Le Club des magistrats refuse de superviser les élections présidentielles du 4 juillet

Hassane Saadoun, TSA, 13 Avril 2019

Le Club des magistrats algériens a annoncé, ce samedi 13 avril, son refus de superviser les élections présidentielles du 4 juillet prochain. L’annonce a été faite par Merzougui Saâd Eddine, juge d’instruction près la Cour de justice d’Oued Souf et porte-parole du syndicat, lors d’un rassemblement de protestation organisé conjointement avec l’Union nationale des ordres des avocats devant le ministère de la Justice, à Alger.

« Convaincus que le juge est le fils du peuple et son serviteur, qu’il juge en son nom et pour lui et en réponse aux revendications populaires, nous, membres du Club des magistrats algériens, avons décidé irrémédiablement de boycotter la supervision des élections présidentielles du 4 juillet 2019 », a annoncé le magistrat lors de sa prise de parole au milieu de magistrats et d’avocats rassemblés sur le perron du ministère de la Justice. « Nous refusons de faire un faux témoignage pour des élections dont les résultats sont connus d’avance », a-t-il ajouté.

Lors du rassemblement auquel ont pris part plusieurs magistrats et d’avocats, dont des noms connus de la défense, dont M. Mostefa Bouchachi, M. Salah Dabouz et M. Noureddine Bensissad, le porte-parole du Club des magistrats a rappelé l’engagement de son syndicat en faveur du mouvement populaire. « Nous avons été parmi les premiers et les seuls parmi les hauts fonctionnaires de l’Etat à refuser de superviser les élections du cinquième mandat et nous sommes les seuls qui avons demandé la démission du Président de la République », a-t-il dit.

Les magistrats et avocats ont surtout réclamé « l’indépendance réelle de la justice », « l’ouverture d’enquêtes sur la corruption » et l’arrêt des « sanctions » subies par des magistrats.

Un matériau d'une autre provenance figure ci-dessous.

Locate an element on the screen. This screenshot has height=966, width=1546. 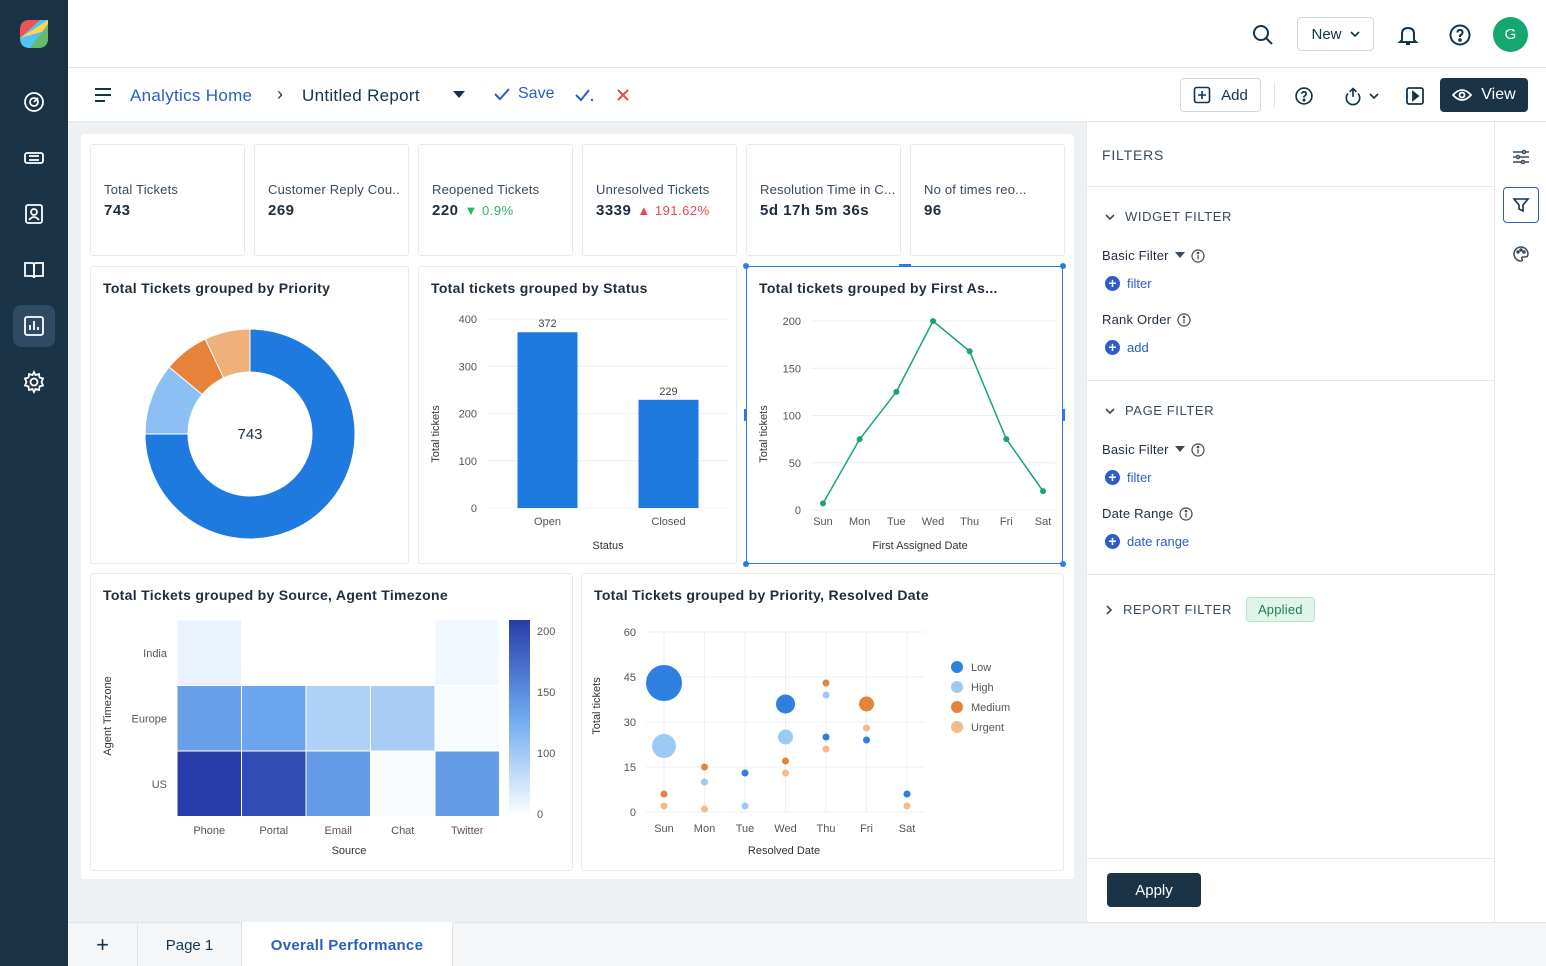
left-sidebar is located at coordinates (34, 483).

« Notre détermination à demander le changement ne faiblira pas et ne sera pas démentie, quelle que soit la situation car nous appelons à la justice », a assuré M. Merzougui, affirmant que les magistrats « ne renoncerons pas » à leur revendications pour une justice indépendante ».

Des « sanctions » sont subies par certains magistrats, selon M. Merzougui, pour qui elles ont pour objectif de les « obliger à renoncer à leurs revendications légitimes »

« Nous affirmons que ces pratiques périmées émanant de mentalités haineuses, ne diminueront pas notre détermination à réaliser l’indépendance réelle de la justice et nous considérons ces sanctions comme des distinctions honorifiques et un impôt qu’il faut payer à notre lutte pour réaliser le rêve des Algériens consistant en une justice efficace et impartiale », a-t-il affirmé.